Les débats, lorsqu’il est possible de les appeler comme tels, exacerbent souvent les stéréotypes des « pro-5G » ou « anti-5G ». D’une part, la focale sanitaire est la plupart du temps mise au premier plan alors qu’elle est, selon moi, la plus complexe et sans doute celle sur laquelle les « expertises » sont les plus opposées et laissent souvent chacun.e se faire un avis avec trop peu de repères. Comment refuser la 5G lorsqu’on a un micro-onde ou un téléphone sans fil chez soi ? L’un est-il plus dangereux que l’autre ? Je préfère ne pas rentrer dans cette bataille « scientifique », n’ayant pas les compétences suffisantes même si je doute personnellement de la complète inocuité de ces anciennes et nouvelles ondes de télécommunication. De plus, cette approche me paraît souvent trop individualiste, centrée sur la protection de son propre corps, en comparaison à d’autres critiques plus globales et politiques défendant les biens communs. D’autre part, il ne s’agit pas d’être juste pro ou anti-5G. On présente cette 5ème génération comme une grande évolution, soit bénéfique, soit catastrophique. Je me permettrai ici d’avancer des arguments assez critiques sur cette technologie mais qui montrent surtout une continuité entre celle-ci et les anciennes générations 2G, 3G, 4G de smartphones, d’ondes… La logique consistant à créer un besoin quasiment inexistant reste la même. Seulement… les conséquences empirent. Elles me semblent avant tout sociétales, sociales, énergétiques, environnementales, sécuritaires (au sens de la protection de notre vie privée) et démocratiques.

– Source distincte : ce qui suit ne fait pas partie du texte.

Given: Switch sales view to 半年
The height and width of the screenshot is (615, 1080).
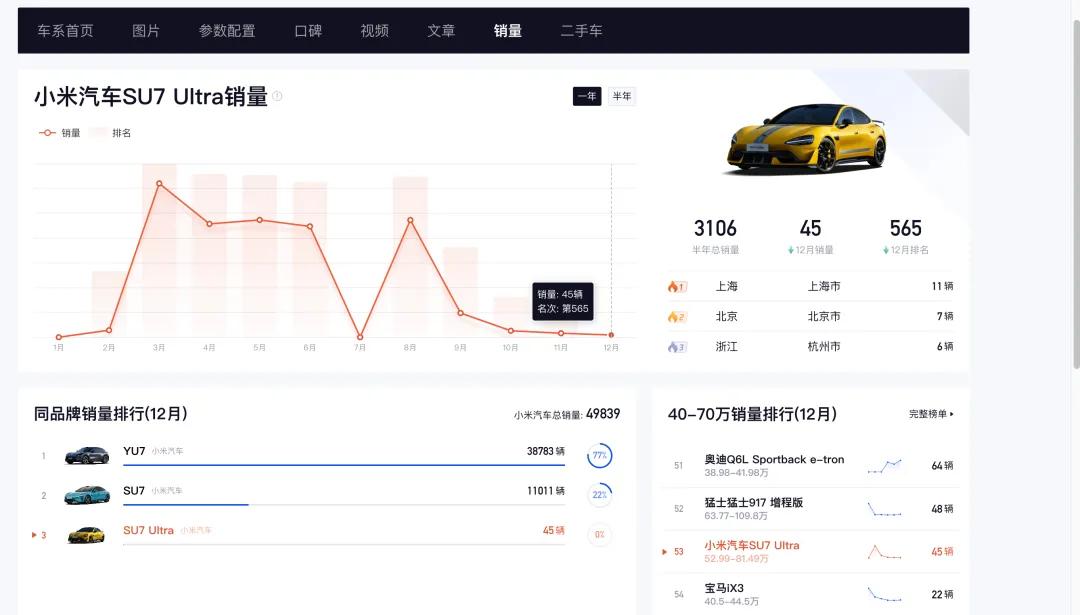Looking at the screenshot, I should 622,96.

La création et l’usage d’une technologie n’est pas neutre, on le sait. Je suis contre une technologie irréfléchie au service d’une économie néolibérale, imposée sans débat démocratique et public. Certaines conséquences sont connues. D’autres demeurent peu claires. Quoi qu’il en soit, en cas d’inconnues trop nombreuses, un principe de précaution doit être respecté et ici, il ne l’est pas. De grands questionnements étaient déjà présents avant la 5G. Ils persistent et ne rassurent pas vu l’emballement « logique » (du point de vue de certains industriels et politiques) vers la 6G, déjà. De manière factuelle, la 5G, c’est passer des ondes centimétriques aux ondes millimétriques, d’un flux de quelques mégabits ou dizaines de mégabits par seconde à près d’1 gigabit (proche de la performance de la fibre optique). Ce sont des antennes plus petites, plus proches et avec un rayonnement plein restreint. Et sinon ?

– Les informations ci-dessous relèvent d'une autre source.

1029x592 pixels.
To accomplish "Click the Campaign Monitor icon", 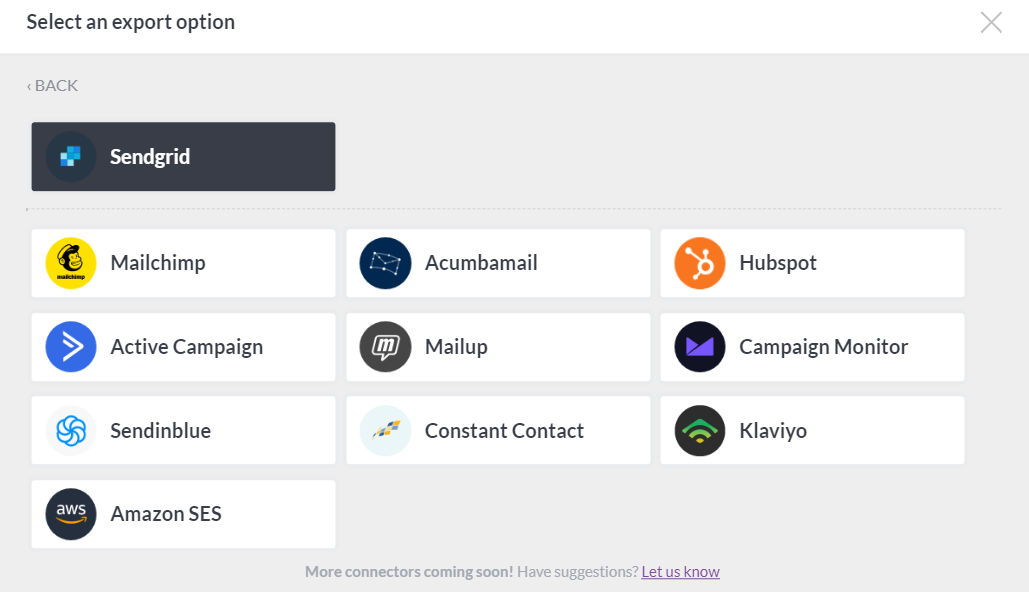I will pyautogui.click(x=699, y=347).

Les répercussions énergétiques et environnementales
Au-delà des questionnements en termes d’impact sur le vivant, cette technologie sera très énergivore alors que nous sommes face à des énormes enjeux climatiques et de réduction de notre consommation énergétique. Ces questions étaient déjà problématiques pour les anciennes générations de smartphones. Il y a aujourd’hui plus de smartphones et d’objets connectés que d’humains sur terre alors que « seule » la moitié de ceux-ci les utilise. Le secteur du numérique au sens large produit plus de 4% des émissions de gaz à effet de serre sur notre planète, a participé ces dernières années à hauteur de 3% de la consommation énergétique mondiale et 15% de l’électricité mondiale. Autant de chiffres qui donnent le tournis lorsque l’on sait que les projections prévoient que la 5G sera encore plus gourmande en consommant, par exemple, trois plus d’électricité que l’actuelle 4G. Ceci est confirmé par les créateurs de la 5G eux-mêmes.(2) Pendant ce temps-là… 15%, c’est aussi l’estimation de la proportion de la population mondiale qui n’a pas accès à l’électricité sur notre chère Terre.
La part la plus énergivore vient de la production de ces objets connectés (80 à 90% de l’impact énergétique). L’extraction de métaux (qui risque de doubler avec la 5G) et métaux rares (lithium, germanium, tungstène…) doit-elle encore être contextualisée ? Cela se passe avant tout dans des pays où les droits environnementaux et humains sont largement bafoués (Congo, Chine…) et où les conflits miniers (Pérou, Équateur…) ont des conséquences sociales désastreuses. Les volumes colossaux de roche extraits, les combustibles fossiles nécessaires pour cette extraction, la grande quantité de produits chimiques utilisés et souvent déversés sur place sans prise en compte des dangers sans oublier l’eau nécessaire pour la fabrication sont disproportionnés par rapport à ce petit joujou de télécommunication qu’est le produit final. Destruction de nombreux espaces naturels et catastrophes sociales dans ces pays pour utiliser, du côté « occidental », ces puces, connecteurs et connexions.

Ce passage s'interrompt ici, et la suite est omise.